What Are We Doing?
Opposing the hostile take-over of Liberty Apple Valley
ADELANTO - For the second time in three months, the City Council punted on proposed water rate hikes despite urging from a consultant with a bleak message: Delayed action will only inflate the inevitable increases and shrink potential long-term savings to customers.
City leaders first rejected the hike in late September. Since then, the potential savings to customers had plummeted by about 50 percent to $6.5 million over the next 20 years, according to Fletcher Davis, a consultant with Bartle Wells Associates.
The projected savings would come as a result of re-financing bonds at a better interest rate because the rate increases would push the city to meet the favorable 1.25 times debt service coverage. It means that a utility is generating enough revenues to pay its operating costs and stashing 25 percent above debt service toward capital improvements and cash reserves.
By waiting long enough, the savings will disappear and rates must be enacted anyway, Davis said.
The Council hasn’t raised rates since 2012. On Wednesday, they declined again to move forward, this time by a 3-2 vote with Mayor Rich Kerr deciding against it to break a 2-2 split. He suggested he may not have had adequate information.
Councilman Ed Camargo said there must be
alternatives, although he failed to identify any.
The rate increase itself would average 2.6 percent over five years or roughly 47 cents more each month, according to Davis. For 80 percent of the Adelanto Public Utility Authority’s 7,500-plus customers, the increase will not exceed $1.46. APUA’s customers’ bills are currently dead center among providers in the High Desert and would remain there even after the proposed hikes.
Still, Council members have balked at even minuscule increases for residents who have fallen on hard times and instead have called for infrastructure upgrades to precede increases. Some residents Wednesday night said the water quality must improve before hikes are OK’d, but it presents a catch-22 since more revenue is needed to bolster system infrastructure.

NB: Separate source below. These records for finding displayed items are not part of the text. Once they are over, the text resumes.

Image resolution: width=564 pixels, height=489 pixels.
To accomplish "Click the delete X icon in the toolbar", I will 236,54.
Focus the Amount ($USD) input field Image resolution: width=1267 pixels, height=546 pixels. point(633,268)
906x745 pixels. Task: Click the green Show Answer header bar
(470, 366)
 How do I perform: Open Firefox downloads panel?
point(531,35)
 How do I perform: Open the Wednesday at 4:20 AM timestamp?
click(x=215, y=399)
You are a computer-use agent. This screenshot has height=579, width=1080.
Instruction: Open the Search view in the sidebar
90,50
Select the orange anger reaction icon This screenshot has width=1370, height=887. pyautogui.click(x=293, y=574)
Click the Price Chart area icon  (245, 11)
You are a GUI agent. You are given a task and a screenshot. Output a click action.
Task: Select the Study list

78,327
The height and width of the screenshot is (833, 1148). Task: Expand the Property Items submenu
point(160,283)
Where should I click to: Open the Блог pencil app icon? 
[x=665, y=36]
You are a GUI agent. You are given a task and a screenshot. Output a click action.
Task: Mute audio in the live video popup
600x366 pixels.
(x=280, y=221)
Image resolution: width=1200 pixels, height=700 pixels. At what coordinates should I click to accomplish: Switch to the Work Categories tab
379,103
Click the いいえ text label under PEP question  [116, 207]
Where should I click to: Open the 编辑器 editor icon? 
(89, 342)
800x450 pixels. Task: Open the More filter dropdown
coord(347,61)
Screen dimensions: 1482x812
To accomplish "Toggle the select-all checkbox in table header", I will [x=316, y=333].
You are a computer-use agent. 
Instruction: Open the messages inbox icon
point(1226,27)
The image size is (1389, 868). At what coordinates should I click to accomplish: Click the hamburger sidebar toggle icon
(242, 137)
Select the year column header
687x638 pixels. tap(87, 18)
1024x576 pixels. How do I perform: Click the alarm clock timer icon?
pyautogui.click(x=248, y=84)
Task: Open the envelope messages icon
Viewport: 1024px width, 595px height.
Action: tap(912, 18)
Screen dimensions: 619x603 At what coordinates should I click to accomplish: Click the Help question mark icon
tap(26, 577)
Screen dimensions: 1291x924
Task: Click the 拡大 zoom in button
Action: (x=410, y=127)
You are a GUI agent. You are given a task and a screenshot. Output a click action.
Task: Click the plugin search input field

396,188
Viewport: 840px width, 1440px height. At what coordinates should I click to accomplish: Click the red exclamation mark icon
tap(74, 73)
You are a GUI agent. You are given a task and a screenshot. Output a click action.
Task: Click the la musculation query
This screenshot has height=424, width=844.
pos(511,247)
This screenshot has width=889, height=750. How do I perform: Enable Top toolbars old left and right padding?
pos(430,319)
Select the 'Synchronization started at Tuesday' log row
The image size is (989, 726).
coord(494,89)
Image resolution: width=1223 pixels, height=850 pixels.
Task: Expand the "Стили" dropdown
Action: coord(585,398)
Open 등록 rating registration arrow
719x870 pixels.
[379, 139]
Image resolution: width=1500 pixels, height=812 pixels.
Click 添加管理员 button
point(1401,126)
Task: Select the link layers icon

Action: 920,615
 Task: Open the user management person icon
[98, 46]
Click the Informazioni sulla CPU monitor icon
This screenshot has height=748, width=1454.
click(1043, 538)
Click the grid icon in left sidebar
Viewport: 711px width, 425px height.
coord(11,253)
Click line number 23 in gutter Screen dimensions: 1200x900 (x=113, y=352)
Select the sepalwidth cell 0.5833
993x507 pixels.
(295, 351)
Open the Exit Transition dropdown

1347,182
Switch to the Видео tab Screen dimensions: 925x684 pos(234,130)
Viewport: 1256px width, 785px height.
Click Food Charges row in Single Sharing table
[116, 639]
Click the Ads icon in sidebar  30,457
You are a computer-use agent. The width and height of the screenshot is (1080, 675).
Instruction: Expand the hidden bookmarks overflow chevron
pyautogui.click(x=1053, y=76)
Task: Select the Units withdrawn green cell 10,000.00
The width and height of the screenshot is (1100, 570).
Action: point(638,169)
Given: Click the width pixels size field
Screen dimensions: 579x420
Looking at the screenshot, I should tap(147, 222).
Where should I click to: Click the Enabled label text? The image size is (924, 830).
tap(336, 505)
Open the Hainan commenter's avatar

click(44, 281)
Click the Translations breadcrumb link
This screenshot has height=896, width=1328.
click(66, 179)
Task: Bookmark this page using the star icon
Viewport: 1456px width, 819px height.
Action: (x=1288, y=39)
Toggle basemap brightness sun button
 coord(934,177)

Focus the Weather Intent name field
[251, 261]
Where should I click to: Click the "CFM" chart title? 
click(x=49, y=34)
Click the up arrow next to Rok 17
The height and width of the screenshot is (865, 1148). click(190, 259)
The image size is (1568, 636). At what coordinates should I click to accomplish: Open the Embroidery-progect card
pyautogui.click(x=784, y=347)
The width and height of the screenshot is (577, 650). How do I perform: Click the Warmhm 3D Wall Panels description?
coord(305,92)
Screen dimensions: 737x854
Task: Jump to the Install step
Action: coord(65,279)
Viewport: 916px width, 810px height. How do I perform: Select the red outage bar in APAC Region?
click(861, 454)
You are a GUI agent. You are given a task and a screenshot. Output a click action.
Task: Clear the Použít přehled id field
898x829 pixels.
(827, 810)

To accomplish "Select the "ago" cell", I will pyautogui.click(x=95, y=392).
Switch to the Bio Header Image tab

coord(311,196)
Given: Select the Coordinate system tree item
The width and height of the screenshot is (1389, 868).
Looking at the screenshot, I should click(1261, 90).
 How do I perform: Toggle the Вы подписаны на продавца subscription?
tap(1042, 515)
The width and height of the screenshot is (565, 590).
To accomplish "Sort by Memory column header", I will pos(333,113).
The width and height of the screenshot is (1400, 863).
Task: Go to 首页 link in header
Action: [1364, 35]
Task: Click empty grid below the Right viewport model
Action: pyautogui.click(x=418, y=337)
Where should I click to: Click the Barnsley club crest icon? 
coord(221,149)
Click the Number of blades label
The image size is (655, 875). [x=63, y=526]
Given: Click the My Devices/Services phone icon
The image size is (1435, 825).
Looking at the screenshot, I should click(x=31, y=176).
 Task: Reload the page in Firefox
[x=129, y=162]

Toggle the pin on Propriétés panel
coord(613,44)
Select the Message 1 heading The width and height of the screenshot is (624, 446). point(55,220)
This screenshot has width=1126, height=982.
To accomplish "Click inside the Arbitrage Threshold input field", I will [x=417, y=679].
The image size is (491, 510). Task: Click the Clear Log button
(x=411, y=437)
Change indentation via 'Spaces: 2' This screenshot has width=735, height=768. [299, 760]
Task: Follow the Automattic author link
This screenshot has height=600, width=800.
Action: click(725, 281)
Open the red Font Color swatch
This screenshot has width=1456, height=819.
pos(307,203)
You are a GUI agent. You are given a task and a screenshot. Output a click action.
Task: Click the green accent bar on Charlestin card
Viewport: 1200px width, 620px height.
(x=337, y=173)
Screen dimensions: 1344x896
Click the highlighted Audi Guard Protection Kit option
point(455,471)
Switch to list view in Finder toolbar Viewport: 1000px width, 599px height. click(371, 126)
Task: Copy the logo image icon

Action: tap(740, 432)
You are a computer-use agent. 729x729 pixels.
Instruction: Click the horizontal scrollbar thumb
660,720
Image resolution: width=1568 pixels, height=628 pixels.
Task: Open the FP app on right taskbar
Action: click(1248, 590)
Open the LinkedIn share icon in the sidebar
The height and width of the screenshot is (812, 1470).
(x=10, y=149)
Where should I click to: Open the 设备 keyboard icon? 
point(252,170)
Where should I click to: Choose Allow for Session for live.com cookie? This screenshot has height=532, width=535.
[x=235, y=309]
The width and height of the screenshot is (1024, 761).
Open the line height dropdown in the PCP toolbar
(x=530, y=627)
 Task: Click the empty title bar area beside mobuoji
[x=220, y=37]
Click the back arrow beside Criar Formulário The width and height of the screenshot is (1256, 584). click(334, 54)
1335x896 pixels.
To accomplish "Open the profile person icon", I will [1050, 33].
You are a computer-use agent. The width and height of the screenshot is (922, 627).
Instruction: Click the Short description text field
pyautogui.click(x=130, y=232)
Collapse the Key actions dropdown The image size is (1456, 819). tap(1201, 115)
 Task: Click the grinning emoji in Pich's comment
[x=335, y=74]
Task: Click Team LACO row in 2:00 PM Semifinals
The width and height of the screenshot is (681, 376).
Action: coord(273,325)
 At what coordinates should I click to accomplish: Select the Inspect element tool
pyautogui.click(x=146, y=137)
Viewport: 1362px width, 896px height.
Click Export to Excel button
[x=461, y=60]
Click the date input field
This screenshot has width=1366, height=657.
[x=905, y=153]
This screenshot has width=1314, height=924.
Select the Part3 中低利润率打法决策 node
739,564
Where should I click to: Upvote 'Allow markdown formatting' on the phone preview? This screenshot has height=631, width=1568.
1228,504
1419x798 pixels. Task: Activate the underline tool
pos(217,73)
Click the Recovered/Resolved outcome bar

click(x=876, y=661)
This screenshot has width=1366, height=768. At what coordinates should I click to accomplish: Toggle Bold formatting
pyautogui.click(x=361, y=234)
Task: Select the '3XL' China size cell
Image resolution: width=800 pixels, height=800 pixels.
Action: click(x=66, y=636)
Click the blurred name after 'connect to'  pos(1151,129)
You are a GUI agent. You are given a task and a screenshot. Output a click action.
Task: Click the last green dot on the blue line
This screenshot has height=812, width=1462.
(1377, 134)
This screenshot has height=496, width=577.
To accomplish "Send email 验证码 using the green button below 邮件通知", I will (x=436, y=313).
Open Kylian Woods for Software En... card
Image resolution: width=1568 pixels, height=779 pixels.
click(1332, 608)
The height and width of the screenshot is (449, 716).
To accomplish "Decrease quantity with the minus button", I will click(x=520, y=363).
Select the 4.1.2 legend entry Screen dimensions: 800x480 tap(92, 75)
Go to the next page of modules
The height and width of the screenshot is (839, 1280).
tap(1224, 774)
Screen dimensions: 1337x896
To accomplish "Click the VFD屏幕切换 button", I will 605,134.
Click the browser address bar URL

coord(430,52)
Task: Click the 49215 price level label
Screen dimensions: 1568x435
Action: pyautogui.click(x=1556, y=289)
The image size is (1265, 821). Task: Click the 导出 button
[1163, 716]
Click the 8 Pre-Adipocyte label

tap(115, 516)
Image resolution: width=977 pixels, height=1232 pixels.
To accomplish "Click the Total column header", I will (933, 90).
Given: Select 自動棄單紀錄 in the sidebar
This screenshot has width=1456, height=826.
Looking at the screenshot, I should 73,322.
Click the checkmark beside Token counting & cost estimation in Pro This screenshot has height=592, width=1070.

The city had received 21 letters in protest from customers, according to Clerk Brenda Lopez.
Over the past few years, the APUA has seen usage decrease 22 percent due to conservation and drought, according to Davis, while the Mojave Water Agency, where augmented water is purchased, has increased prices about 6 percent annually.
Because these costs have gone up and our sales have gone down, we haven’t had enough net income, Davis said,
to meet our debt service coverage, nor have we had enough net income to fund capital projects.
An equally pressing suggestion that the rate study will be approved at some point is that it will eliminate a three-tier structure for residential users and single-rate structure for commercial users in favor of a two-tier rate structure for all users.
The shift is required by state law after a recent court ruling declared structures with tiers meant to encourage conservation illegal.